If he were Irish, he would have taken the restaurant nationwide by now, he said. “But I’m glad I did something nobody else could.”

He also points to the bad timing of the recession, though, as an obstacle to growth, as well as a desire to nurture the business’s name. “We’ve been waiting for the recession to finish because there’s no money here,” he said. “I wanted to first build up a reputation.”

Recently, though, he has been moving ahead with plans to grow, without waiting around for an investor to come forward with a pile of money.

“The direction to go is expansion definitely. I’ve been looking for a shop everyday for the last few months,” he said.

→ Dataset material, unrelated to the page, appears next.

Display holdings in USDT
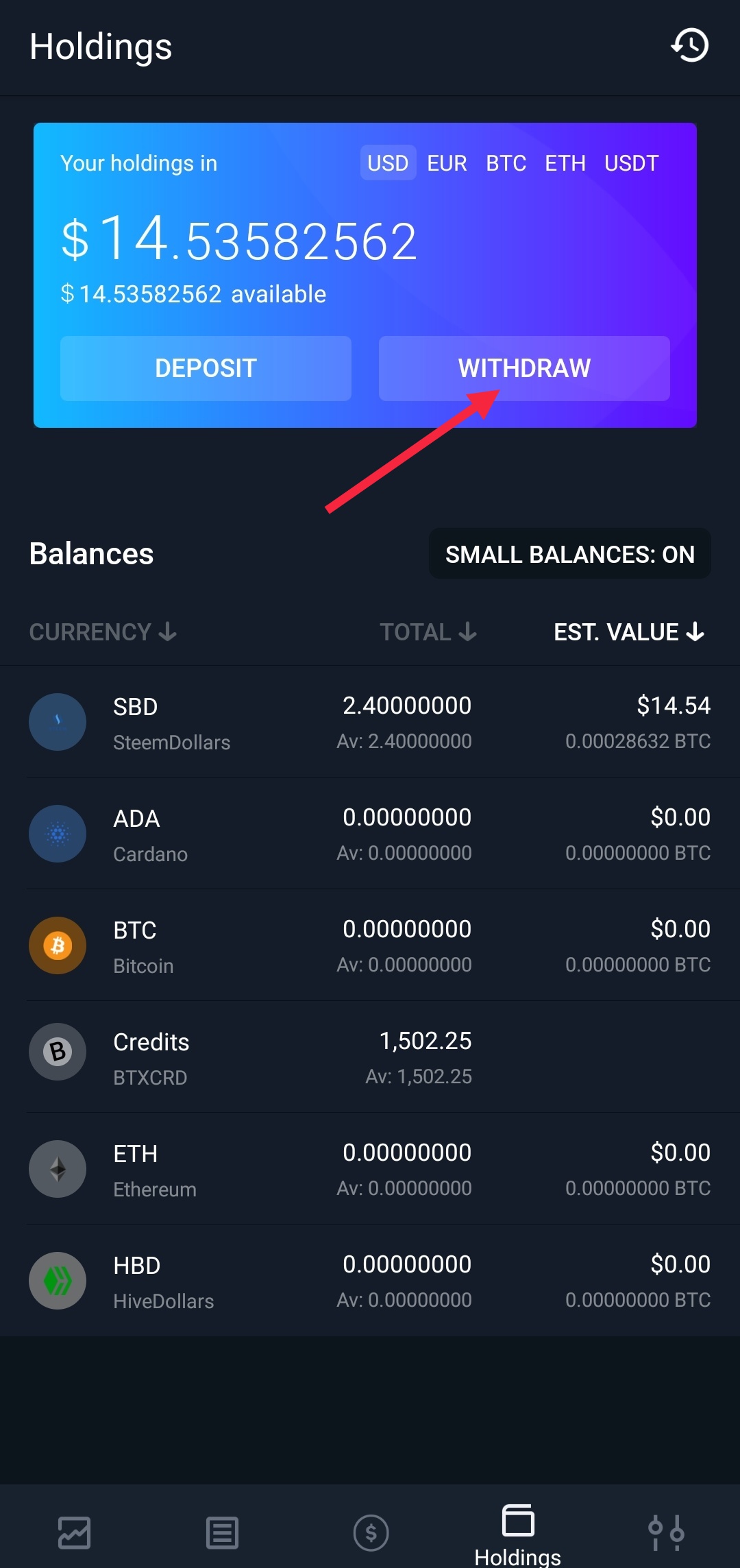Screen dimensions: 740x1568 [631, 163]
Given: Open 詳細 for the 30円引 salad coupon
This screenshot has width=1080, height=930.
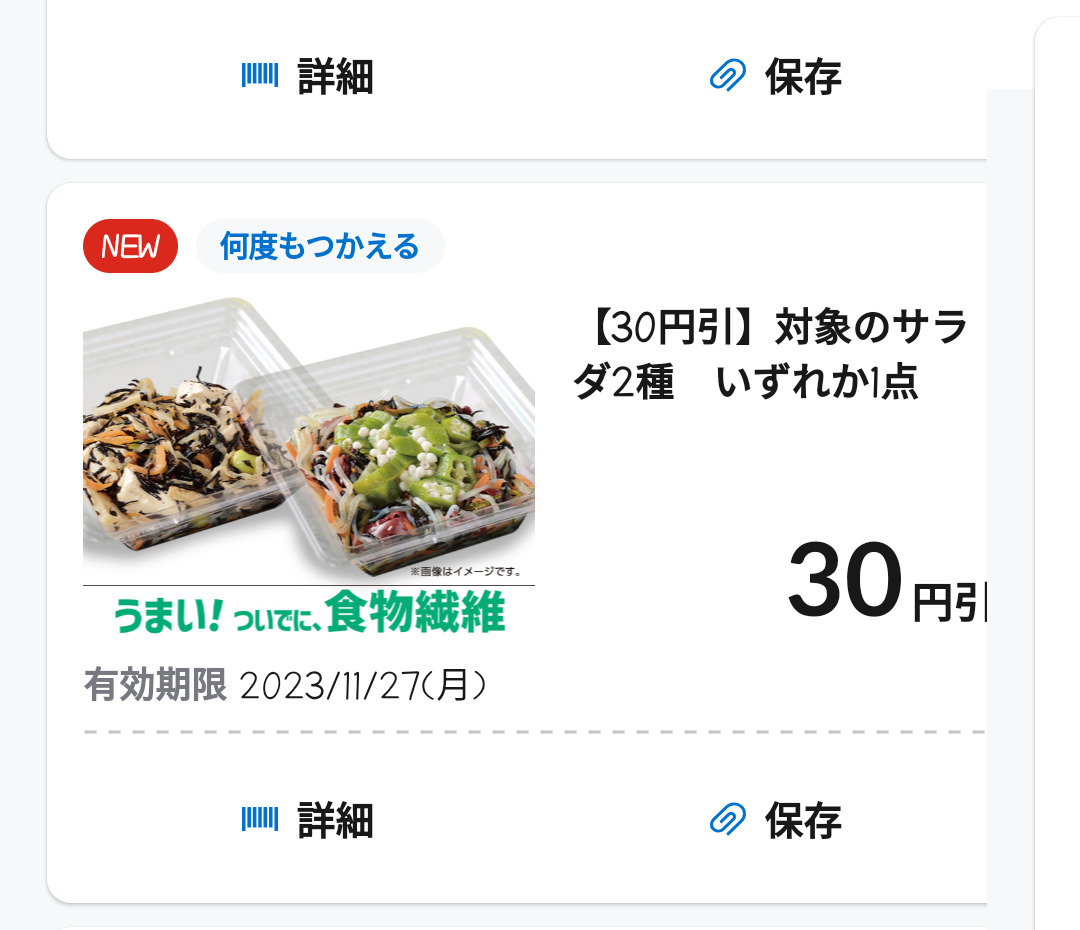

He has been approached by different people interested in setting up franchises, and it’s something he’s looking at.

Kamvar points to the dark-wood tables and chairs in the restaurant. He is conscious that the furniture is tired, and the decor is tired – particularly in the Parliament Street restaurant.

He has plans for a redesign, to add more colour, bring in some new furniture. “I’m in the middle of that,” he said. It’s hard to find a few days to close, though, when they’re busy.

There’s a sense of caution too, to be careful with the business that he and his partner have worked hard to build.

“It’s my [and his partner’s] baby, it can easily go down like that,” he says. “The ball is in my hand in this market, and I don’t want to drop it.”

[UPDATE: This article was updated on 8 May at 14:20pm to include the name of Jamshid Kamvar’s business partner, and to correct his name. Apologies for the error.]